A series of "unintentional human errors" led the U.S. and other coalition partners to conduct a massive airstikes against a group of unidentified individuals in Syria earlier this fall, a U.S. Central Command investigation released Tuesday found.
The investigation found that while the targets were "misidentified" in the Sept. 17 strikes, there was no malicious intent and the strikes were conducted in accordance with the law of armed conflict and within the rules of engagement.
U.S. Air Force Brigadier General Richard Coe, the lead investigating officer, spoke with reporters via phone Tuesday morning, saying that after six weeks of investigating he still cannot say with certainty who was killed or whether they were Syrian military or not. Officials initially thought the airstrikes may have unintentionally killed Syrian government forces instead of ISIS fighters.
"We believe those forces were aligned with the Syrian regime, more likely than not," he said, but said the fact that the personnel on the ground were not in uniform and had no unit flags or markings meant they cannot identify them as regime soldiers.
Coe said the series of mistakes began with the coalition following a vehicle "for many hours," and labeled it ISIS because of the behavior of the occupants.
Drones and intelligence assets watched the vehicle arrive at a camp and then identified it as an ISIS area.
He explained that once the vehicle was labeled as ISIS early on, that "colored" future understanding and further identification of people on the ground, calling this "confirmation bias" a contributing factor to striking a non-ISIS target.
During that two-day period that the coalition watched the area there were numerous shift changes and the bad information was passed from shift to shift with only one intelligence analyst questioning it — someone who warned that the individuals on the ground could not possibly be ISIS.
Coe said that person was watching full motion video of the individuals on the ground in a tank and assessed that he had never seen ISIS with tanks so they must not be ISIS. But, amidst other reports that they had commandeered a Syrian regime tank a few days prior in an area not too far away, the target engagement authority approved the strike.

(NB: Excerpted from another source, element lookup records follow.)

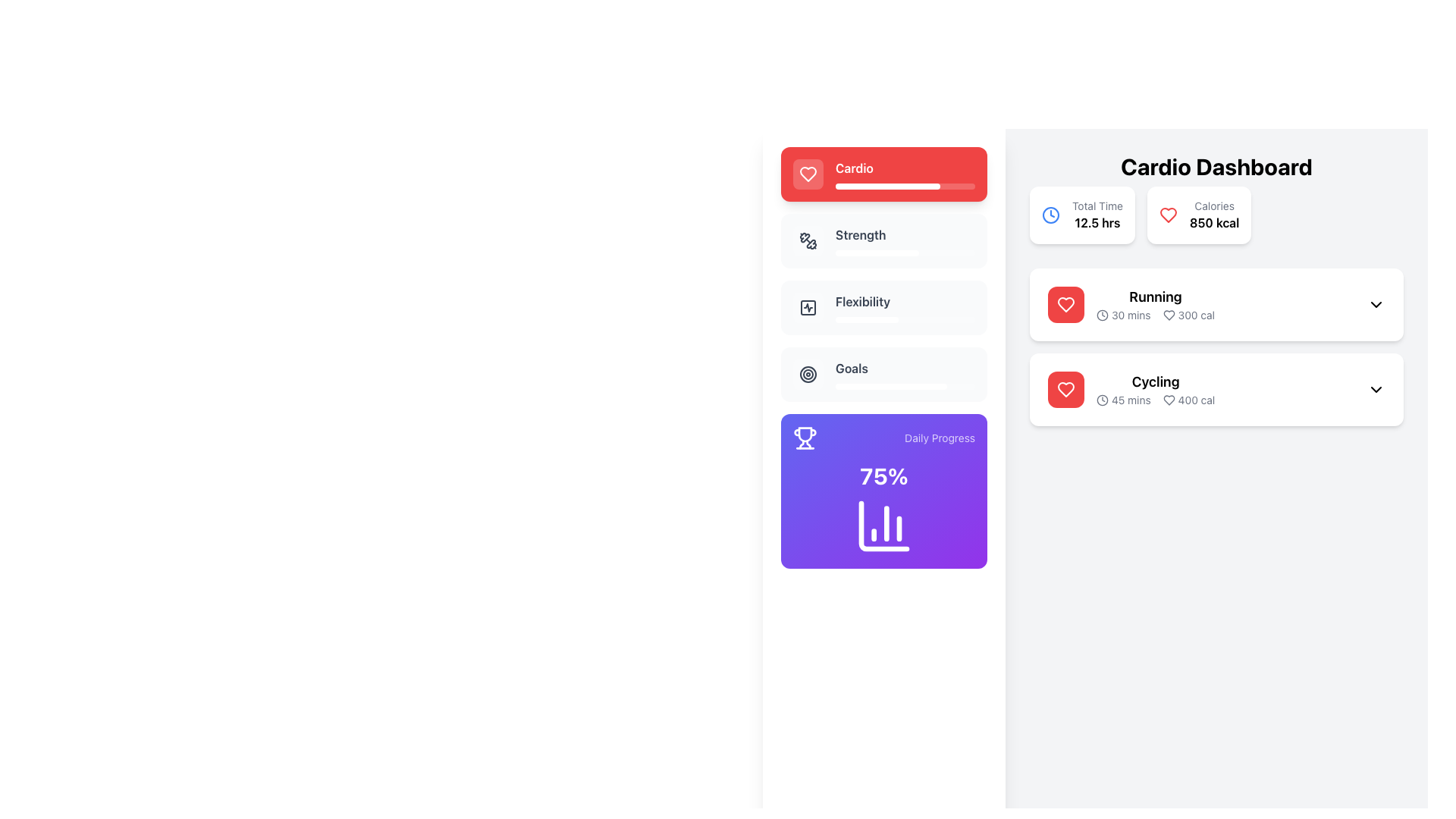 The height and width of the screenshot is (819, 1456). What do you see at coordinates (884, 240) in the screenshot?
I see `the menu item labeled 'Strength' located in the left menu panel, positioned below 'Cardio' and above 'Flexibility' and 'Goals'` at bounding box center [884, 240].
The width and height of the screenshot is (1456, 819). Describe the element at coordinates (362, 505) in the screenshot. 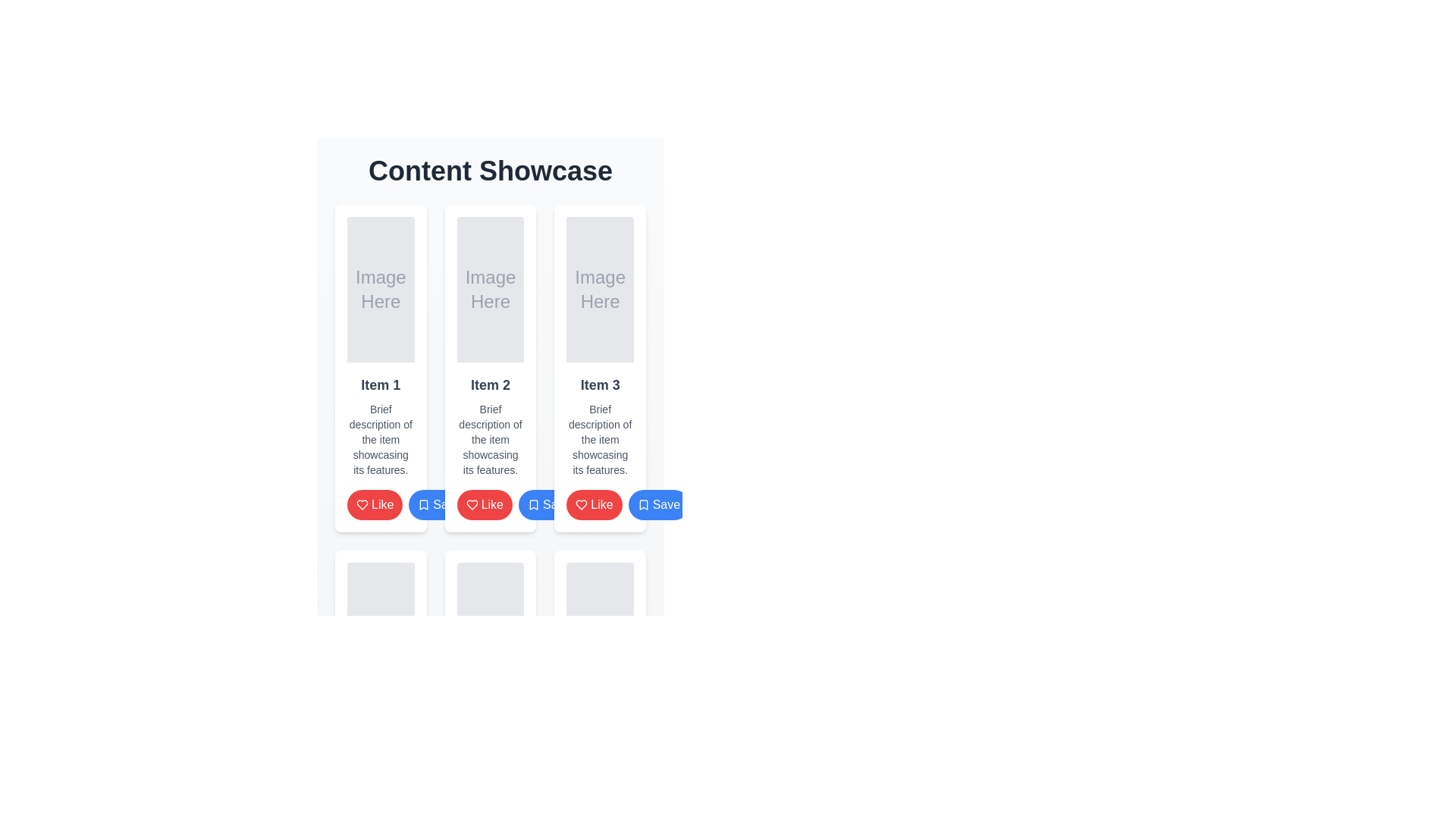

I see `the heart-shaped vector graphic icon, which signifies a 'like' or 'favorite' option, located below the 'Item 2' card in the middle column of the interface` at that location.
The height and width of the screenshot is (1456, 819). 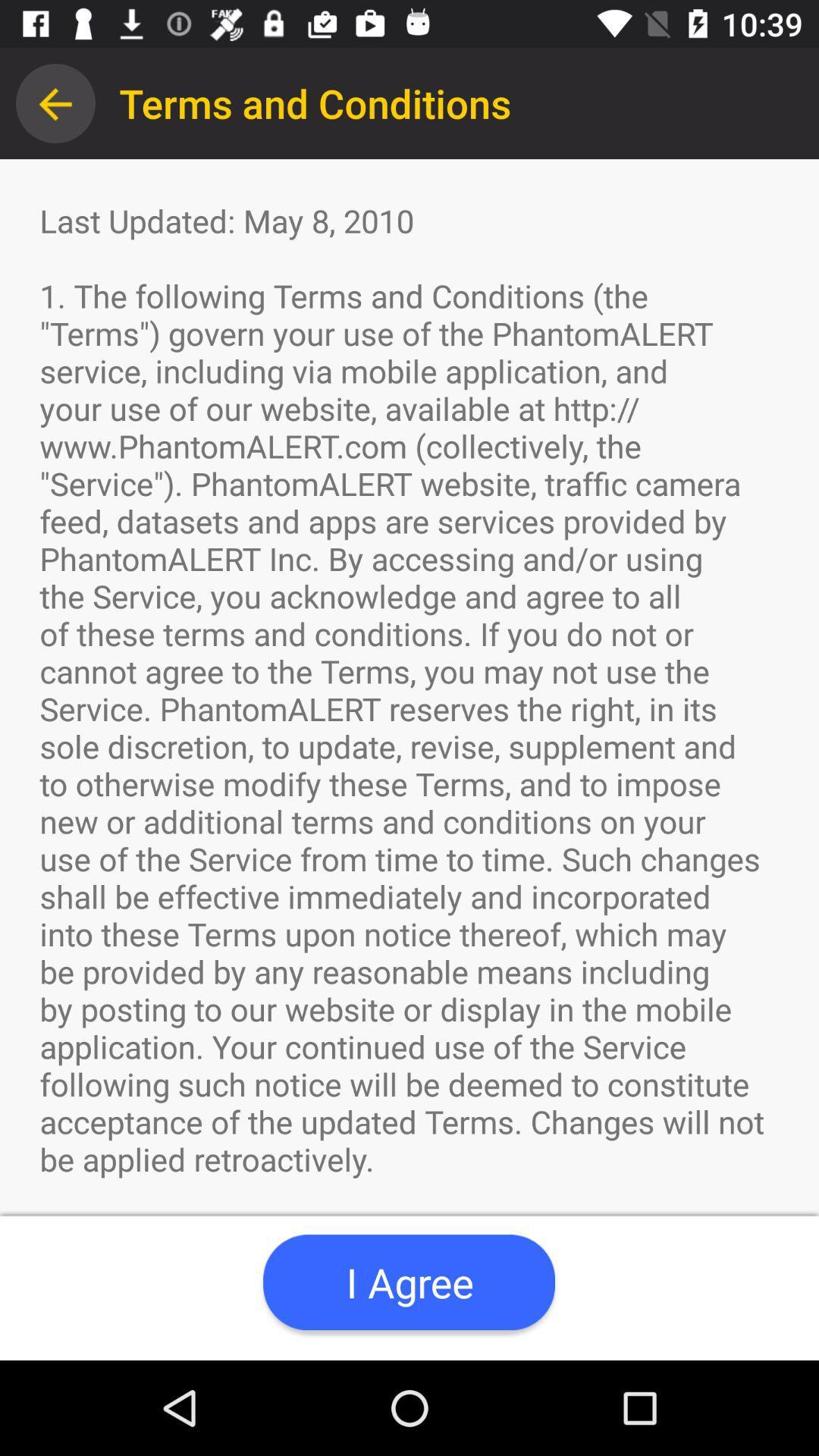 I want to click on the app next to terms and conditions app, so click(x=55, y=102).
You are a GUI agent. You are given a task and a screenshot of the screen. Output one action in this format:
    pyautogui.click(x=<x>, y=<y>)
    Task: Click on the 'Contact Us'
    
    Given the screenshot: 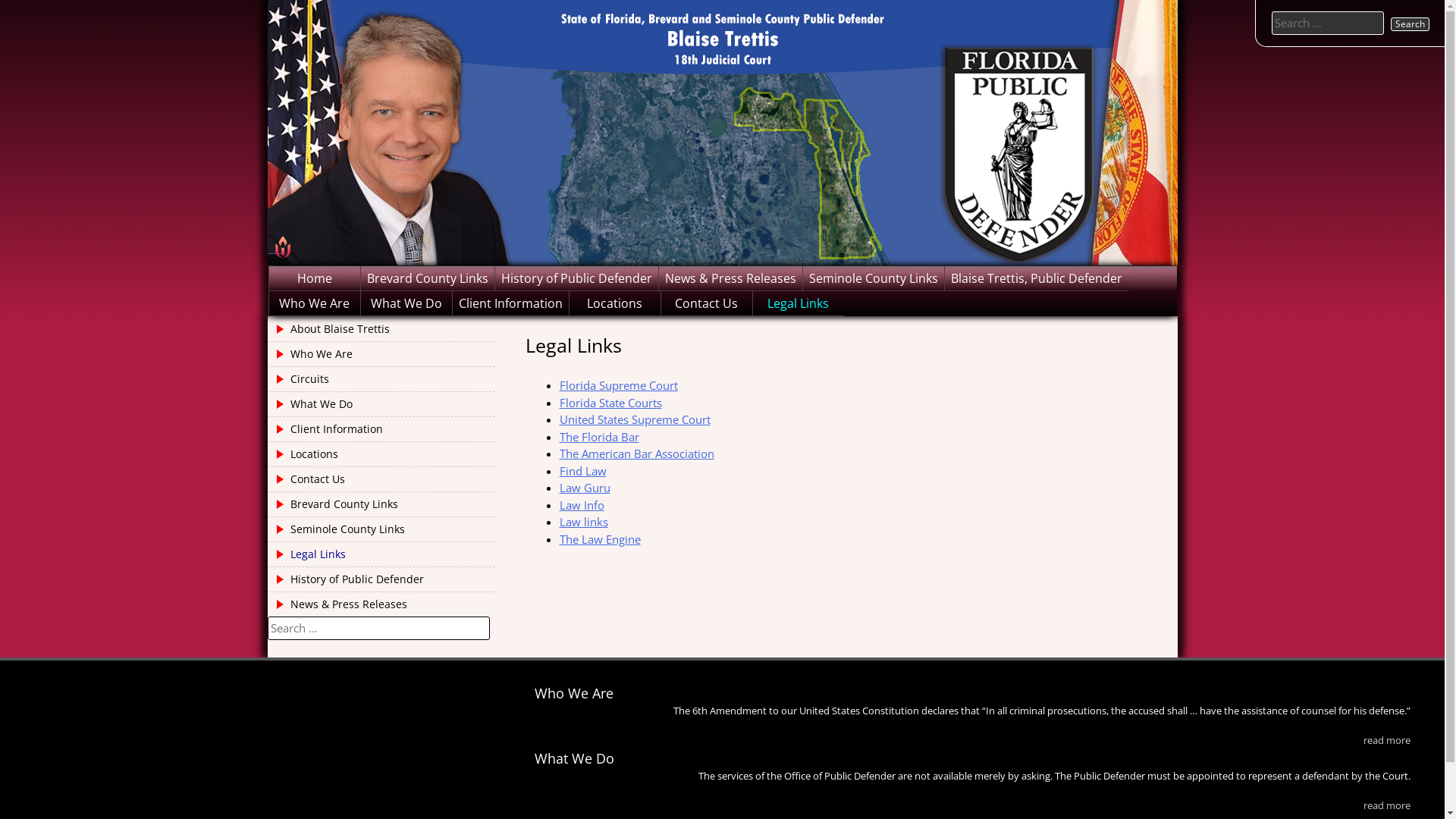 What is the action you would take?
    pyautogui.click(x=381, y=479)
    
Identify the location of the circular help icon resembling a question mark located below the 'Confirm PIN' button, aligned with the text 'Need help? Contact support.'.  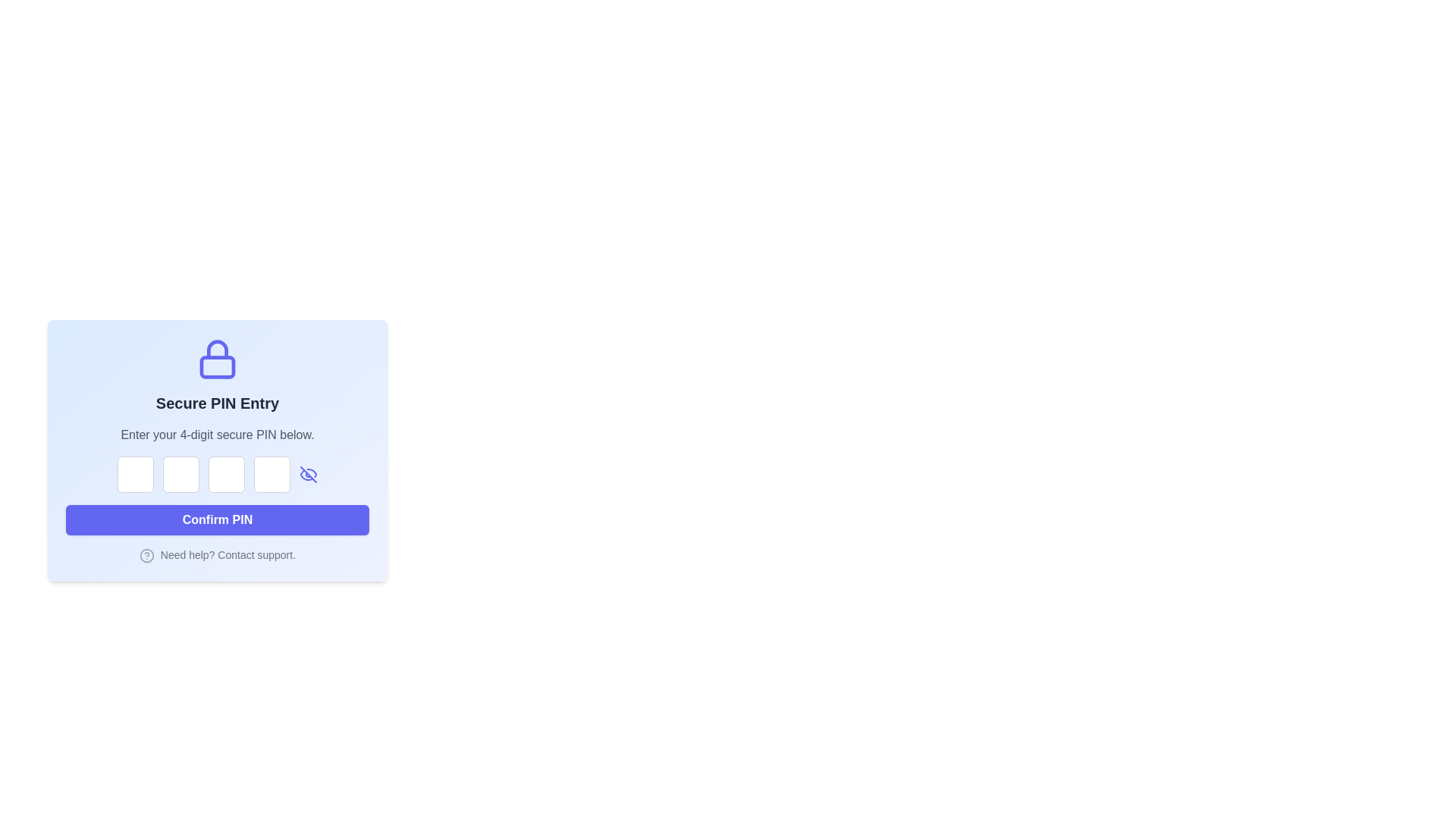
(146, 556).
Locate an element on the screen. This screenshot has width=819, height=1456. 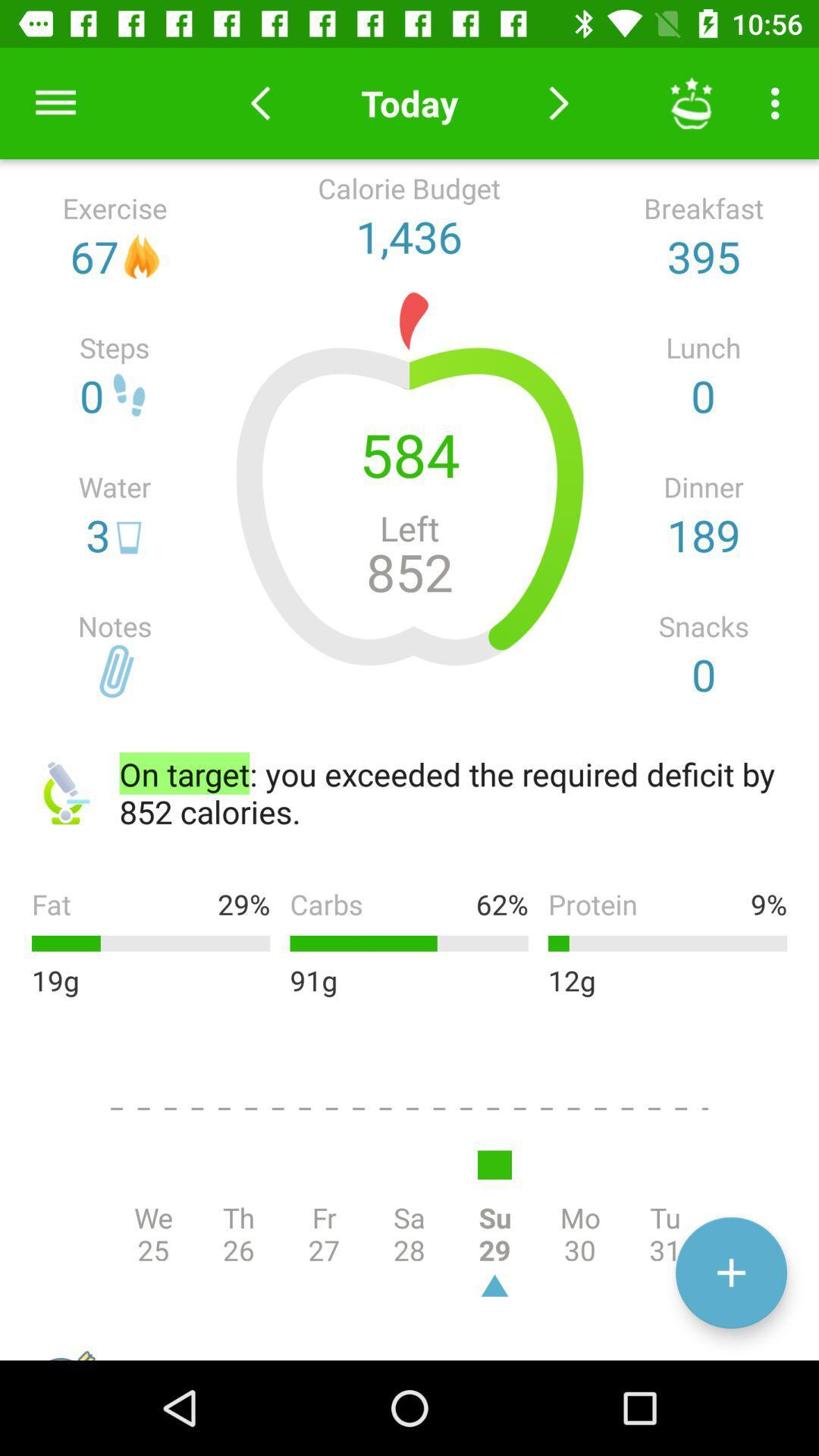
the add icon is located at coordinates (730, 1272).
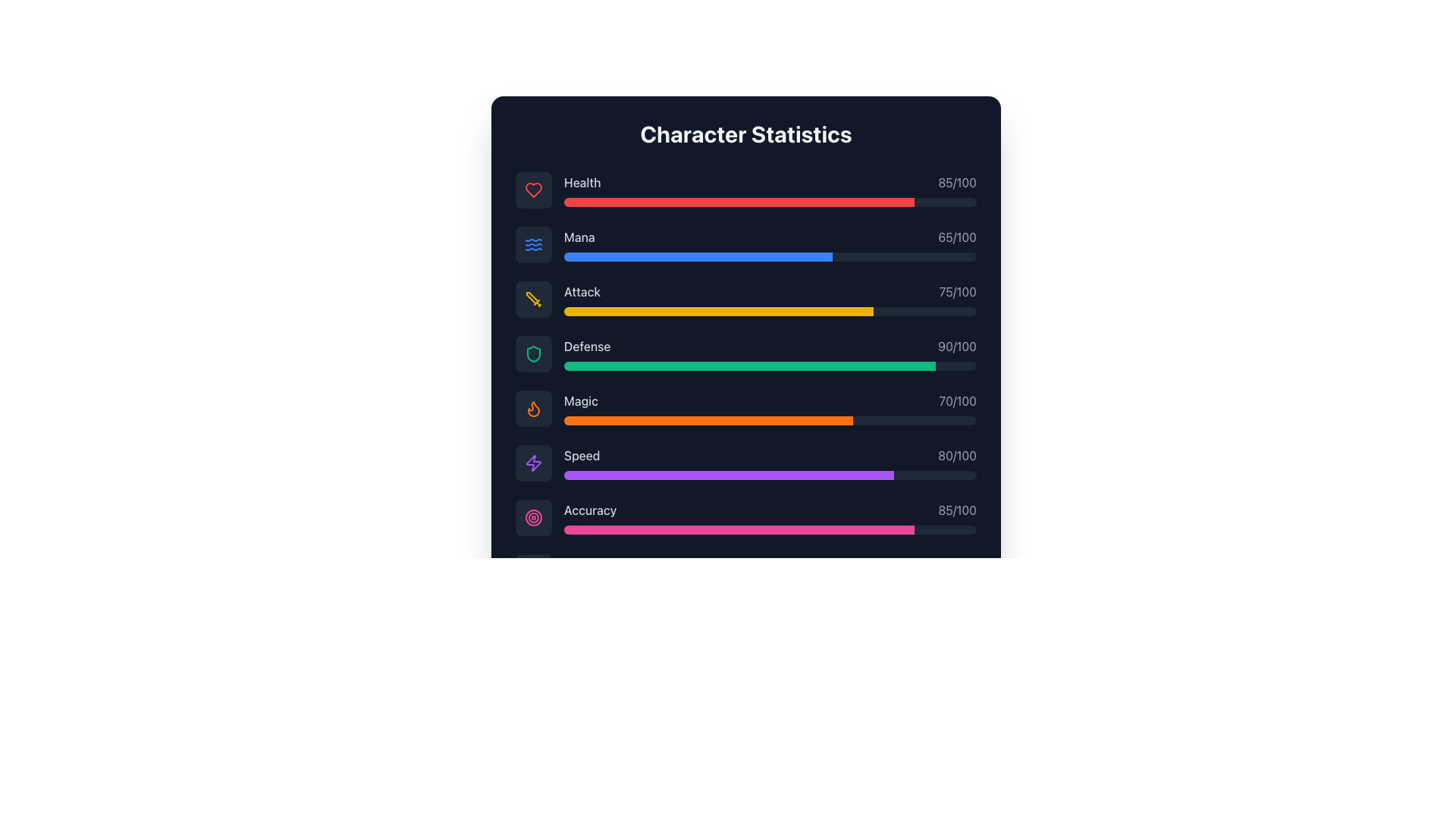 Image resolution: width=1456 pixels, height=819 pixels. What do you see at coordinates (534, 408) in the screenshot?
I see `the flame icon styled in orange, which is the third icon from the top in a vertical list on the left side of the interface, associated with the 'Magic' statistic row` at bounding box center [534, 408].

That day, for the first time ever, the U.S. notified the Russians in advance that they would be conducting airstrikes in an area. CENTCOM spokesperson Colonel John Thomas explained that they shared the information because of the large number of aircraft that would be operating in such a small area.
Coe said Tuesday that the U.S. "unintentionally passed erroneous information" about the location of the strikes to the Russians, giving them a location that was about 3 kilometers away from the actual strike area. Coe said that the information provided was that strikes would be 9 kilometers south of Dayr az Zawr airfield, when they were actually 9 kilometers south of the city.
The Russians did not raise any objections to the strike area.
Australia, Denmark, United Kingdom, and American aircraft began conducting strikes, firing 34 precision-guided munitions and expending 380 rounds.
After the strikes began, the Russian military called the U.S. military twice via a hotline, but when the US Air Force Colonel who they were used to speaking with wasn't available, they hung up without leaving a message. Ultimately the Russians waited for 27 minutes until their known contact was on the line to convey that the strikes were hitting Syrian regime troops. Fifteen of the 24 strikes occurred during that 27 minute delay.
Coe said that the strikes would have continued even longer if the Russians had not called.
U.S. investigators could only substantiate that 15 people were killed in the strikes. Human rights organizations put the number much higher at more than 80.
Coe said that they "believe more than 15" people were actually killed. However, they could not go to the site and had to rely on overhead surveillance only, which only confirmed 15.
Coe said that the coalition had no intent to target any forces other than ISIS and that no one conducted themselves with malice or negligence. No one was reprimanded for the incident.
He said that the U.S. has expressed regret for the incident.
He praised the U.S. and coalition efforts, saying that they usually do a great job, but added, "this time they came up short."